Com um comportamento carregado de preconceito contra feministas, mães solteiras e militantes de movimentos em defesa dos direitos humanos, o rapaz afirma categoricamente no vídeo: “Se a mulher, ela tá de noite, vestida como p***, provocando e sabendo dos riscos de ser estuprada, bem feito. Parabéns pro estuprador”.
Mirando-nos sobre os 26% de entrevistados do Ipea, que acham que as mulheres devem se vestir de modo mais composto, para evitarem ser estupradas, concluímos que, à primeira vista, o moço não está tão sozinho. Isso é preocupante, pois o que respalda a violência sexista, é exatamente o pensamento segundo o qual, a sociedade, o Estado, as instituições e os homens tudo podem sobre o corpo da mulher.
Vejamos que, somente entre 2009 e 2011, ocorreram mais de 50 mil mortes de mulheres por causas violentas no País, o que representa uma morte a cada uma hora e meia. Mais ainda: conforme o Anuário de Segurança Pública, em 2012 ocorreram mais de 50 mil casos de estupro, perfazendo, seis a cada hora. As mulheres negras, jovens, e com baixa escolaridade são as principais vítimas de violência doméstica ou sexual.
Para as pessoas, sejam homens ou mulheres, que, infelizmente, acreditam serem as mulheres estupradas, simplesmente pelo fato de usarem uma roupa curta, precisamos dizer que há um sério equívoco em seu pensamento. Há um reparo urgente a ser feito no processo de formação dos indivíduos. Se um dia se ensinou que aos homens tudo é possível e que às mulheres nada resta, faz-se mister dizer que não é mais assim, que esse tempo passou e que hoje a realidade do mundo moderno pede novas compreensões, novos comportamentos, novas formas de educar e de pensar. Essa missão é prioritariamente de pais, responsáveis e de professores. Mas é, também, de indivíduos do mundo da política. No caso, nós, que compomos este Parlamento, que fazemos leis e que tomamos decisões sobre a vida dos cidadãos e cidadãs.

**MATERIAL FORNECIDO:**
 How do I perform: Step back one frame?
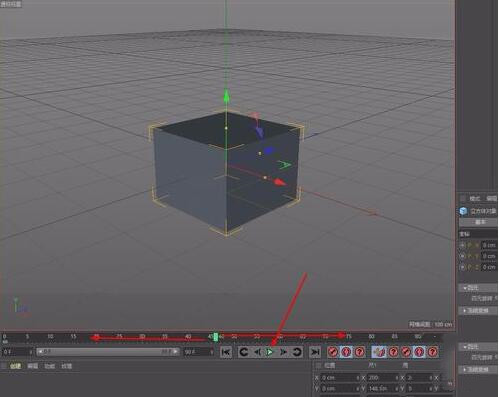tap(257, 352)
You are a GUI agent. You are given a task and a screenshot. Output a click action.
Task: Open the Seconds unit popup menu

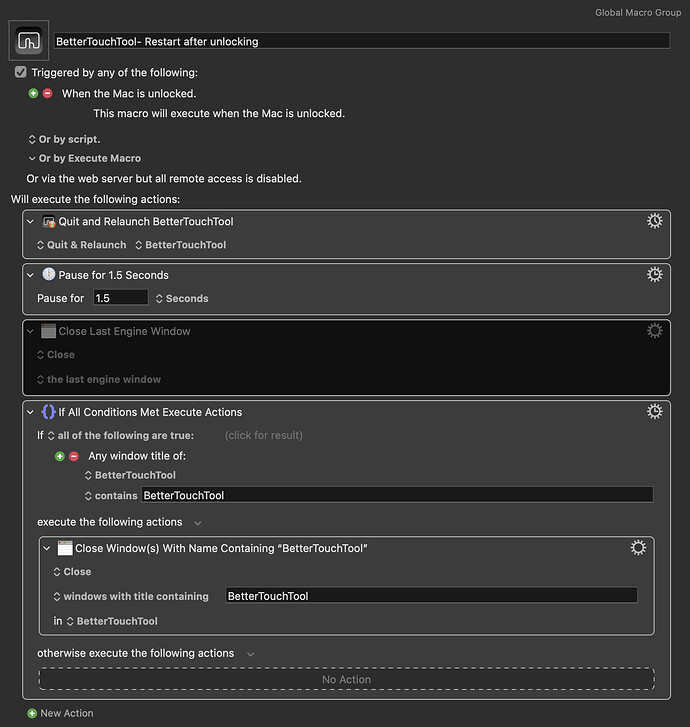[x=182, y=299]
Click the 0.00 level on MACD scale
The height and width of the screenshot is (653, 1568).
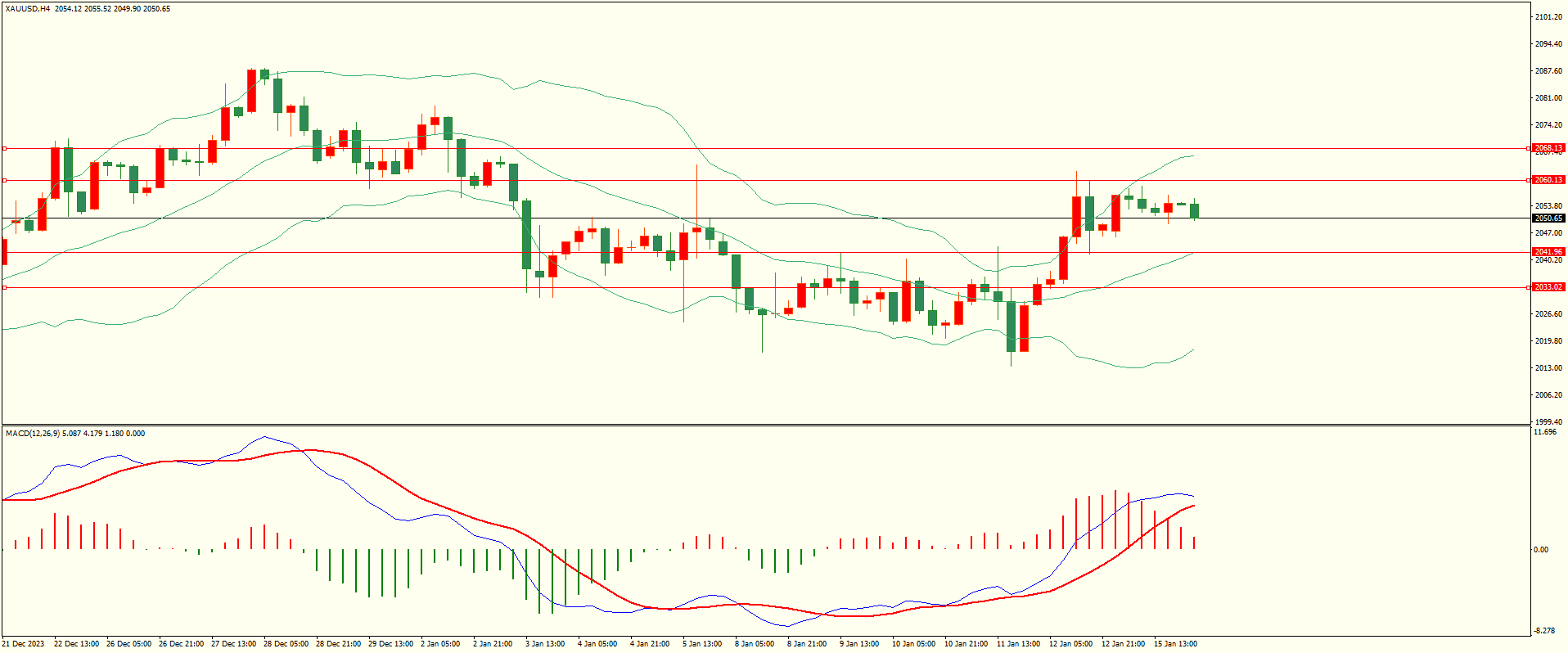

**TAREFAS PROPOSTAS:**
1. Por favor, reescreva o trecho sobre violência contra as mulheres, começando em "Mirando-nos sobre os" e terminando em "doméstica ou sexual.", e troque "sociedade" por "comunidade".
2. Dê continuidade ao trecho sobre violência contra as mulheres, partindo da última frase apresentada.

**RESPOSTAS APRESENTADAS:**
1.
Mirando-nos sobre os 26% de entrevistados do Ipea, que acham que as mulheres devem se vestir de modo mais composto, para evitarem ser estupradas, concluímos que, à primeira vista, o moço não está tão sozinho. Isso é preocupante, pois o que respalda a violência sexista, é exatamente o pensamento segundo o qual, a comunidade, o Estado, as instituições e os homens tudo podem sobre o corpo da mulher.
Vejamos que, somente entre 2009 e 2011, ocorreram mais de 50 mil mortes de mulheres por causas violentas no País, o que representa uma morte a cada uma hora e meia. Mais ainda: conforme o Anuário de Segurança Pública, em 2012 ocorreram mais de 50 mil casos de estupro, perfazendo, seis a cada hora. As mulheres negras, jovens, e com baixa escolaridade são as principais vítimas de violência doméstica ou sexual.

2.
A propósito, por oportuno, registro aqui, com tristeza a decisão do atual governador do Estado de Roraima, Chico Rodrigues, de extinguir a Secretaria Especial de Políticas para as Mulheres, criada na semana passada, pelo ex-governador Anchieta Júnior, pouco antes de deixar o cargo. A Secretaria deveria centralizar as questões sobre a mulher, sobretudo, com relação ao combate à violência doméstica e sexual. Sua criação, vale destacar, não foi dádiva do ex-governador ou presente de fim de governo. Ao contrário, foi uma exigência do mundo político. Quer dizer, a criação secretaria para defender os direitos de cidadãs de Roraima, atendeu recomendação da Comissão Parlamentar Mista de Inquérito (CPMI) de Combate à violência contra a mulher, que atuou, aqui no Senado, no ano passado.
Esta CPMI, que esteve em nossa capital, Boa Vista, mediante convite que formulei, visitou alguns órgãos e entidades de defesa da mulher, onde pode colher depoimentos e documentos que permitiu a produção de um relatório em que revelou o grau de omissão do Poder Público, diante dos altos índices de violência por que passam centenas de mulheres em Roraima.
É, também, por determinação do governo da Presidenta Dilma Rousseff, que teremos, em Roraima, uma Casa da Mulher Brasileira, que irá juntar, a um só tempo e em um mesmo espaço, profissionais e equipamentos destinados a proteger as mulheres e coibir a violência de gênero.
Quanto a nós, parlamentares, devemos comemorar o fato de termos uma importante lei, a Lei Maria da Penha, criada neste Poder Legislativo, para proteger as vítimas da violência de gênero e punir os agressores de mulheres. Devemos comemorar o fato de termos uma nova lei, a lei número 12.015, que trata dos Crimes Contra a Dignidade Sexual, e na qual gestos que causem constrangimento, como por exemplo, carícias não permitidas, podem ser enquadradas como estupro, e não mais serem apenas consideradas como um “ato libidinoso”.
Precisamos dizer, deste palanque político, que esses crimes, são passíveis de punição. E, neste caso, sendo condenado pela Justiça, o acusado pode ser punido com uma severa pena que, agora, varia de seis a dez anos de reclusão.
Aprovada pelo ex-presidente Lula, esta lei endureceu as penas para os casos de estupro, alterando, assim, o antigo artigo 213 do Código Penal Brasileiro (CPB). Na lei anterior (de 1940), essa pena oscilava entre três a oito anos para quem “constrangesse mulher à conjunção carnal, mediante violência ou grave ameaça”.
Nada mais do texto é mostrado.